Due to the low a priori knowledge required for the reconstruction of static FBA models, FBA has the advantage of supporting plant metabolic modeling of different degrees of abstraction, whereby the spatial resolution of the metabolic model is adaptable to the biological question to be addressed. On the other hand, dynamic processes not taken into account by the static FBA approach can be analyzed via the integration of a dynamic FPM, allowing for the performance of dFBA. Focusing on the response of the carbon and nitrogen balance of the barley plant caused by different environmental conditions or plant development, the integration of the dynamic FPM allows for taking into account temporal and environmental changes affecting whole-plant metabolism. In our application example, the dynamics of barley plant metabolism were analyzed on a daily basis. However, the dynamic FPM allows for keeping track of temporal changes with higher resolution in time (e.g. hours), such as diurnal cycles of photosynthesis.
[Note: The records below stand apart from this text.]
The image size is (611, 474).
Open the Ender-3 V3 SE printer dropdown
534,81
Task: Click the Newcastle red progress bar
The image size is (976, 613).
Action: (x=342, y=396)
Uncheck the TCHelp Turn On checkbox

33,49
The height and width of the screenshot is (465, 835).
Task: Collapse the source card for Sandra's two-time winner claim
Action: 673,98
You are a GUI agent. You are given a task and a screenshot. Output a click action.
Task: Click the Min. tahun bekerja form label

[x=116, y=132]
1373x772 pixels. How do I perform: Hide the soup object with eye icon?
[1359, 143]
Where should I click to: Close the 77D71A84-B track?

In contrast to the existing SOA of dFBA, which are based on the integration of kinetic expressions requiring a large number of kinetic parameters (Mahadevan et al., 2002; Hjersted and Henson, 2006; Oddone et al., 2009), in this study, SOA-based dFBA was computed by integrating a dynamic FPM. A similar approach has been presented by Feng et al. (2012), who integrated FBA into a kinetic model to get insight into the dynamics of the metabolism of the unicellular Shewanella oneidensis. Another study applies dFBA by coupling a human whole-body, physiologically based, pharmacokinetic model with a hepatocyte stoichiometric model in order to investigate the effects of drug- or illness-induced changes in hepatic metabolism on a whole-body scale (Krauss et al., 2012). In general, the integration of different metabolic modeling approaches each focusing on different aspects of metabolism has the advantage of giving a systemic and more comprehensive understanding of complex metabolic processes while retaining a high level of detail at the level of intracellular flux distributions.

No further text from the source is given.